Şahsen rengârenk döşenmiş çingene karavanına bayıldım. Galiba, gördüklerimin hepsine bayıldım. Fiyatlara gelince, 100 liraya da var, 5000 liraya ya da daha üstüne de. Seçtiğiniz yere göre değişiyor. Ve fiyat kaç olursa olsun buna kahvaltı dahil.


“193 ülkede 270 bin evimiz var!”

Sözünü ettiğim katalog Airbnb’ye ait. Airbnb, bir seyahat sitesi. Adını uzun süredir duyuyordum. Son iki yılda bu site sayısız önemli ödül kazanmıştı. The New York Times başta olmak üzere büyük gazeteler uzun uzun bu siteden söz ediyordu. Ekonomi dergilerine göre, “paylaşım ekonomisi” adı verilen yepyeni bir modelin öncüsüydü. Sonunda Türkiye’yle çalışmaya başladıklarını öğrenince, şirketin kurucularını aramaya ve başarılarının ardında nelerin yattığını sormaya karar verdim. Brian Chesky ve Joe Gebbia. İkisi de henüz 27 yaşında. Ve ne oldu biliyor musunuz? Şirketin iletişim direktörü Christopher Lukezic’i bir günlüğüne röportaj için İstanbul’a gönderdiler. İşte anlattıkları...

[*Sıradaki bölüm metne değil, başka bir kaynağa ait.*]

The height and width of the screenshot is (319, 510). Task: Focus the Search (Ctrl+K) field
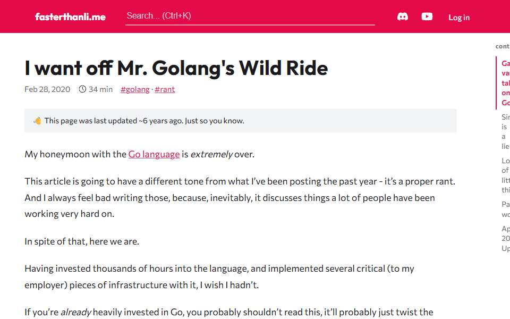point(250,16)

Her şey tam olarak nasıl başladı?

Hikâyemiz matrak. Airbnb’nin kurucularının ikisi de tasarımcı. Mezun olduktan hemen sonra San Francisco’ya giderek bir tasarım firmasında çalışmaya başlamışlar. Yıl 2008. Birkaç hafta sonra şehirde dev bir tasarım kongresi düzenlenecekmiş. Uluslararası bir kongreymiş ve talep fazlası yüzünden otellerde yer ayırtmak imkânsızmış. Firma olarak davet ettikleri konuklara kalacak yer bulamayınca, bizim iki patron, “En iyisi konuklarımızı kendi evlerimizde ağırlayalım. Yatacak yer ve kahvaltı bizden olsun, karşılığında da belirli bir ücret alalım” diye düşünmüşler. Nasılsa, ikisinin evinde de tatil zamanlarında kullanmak üzere birer şişme yatak varmış!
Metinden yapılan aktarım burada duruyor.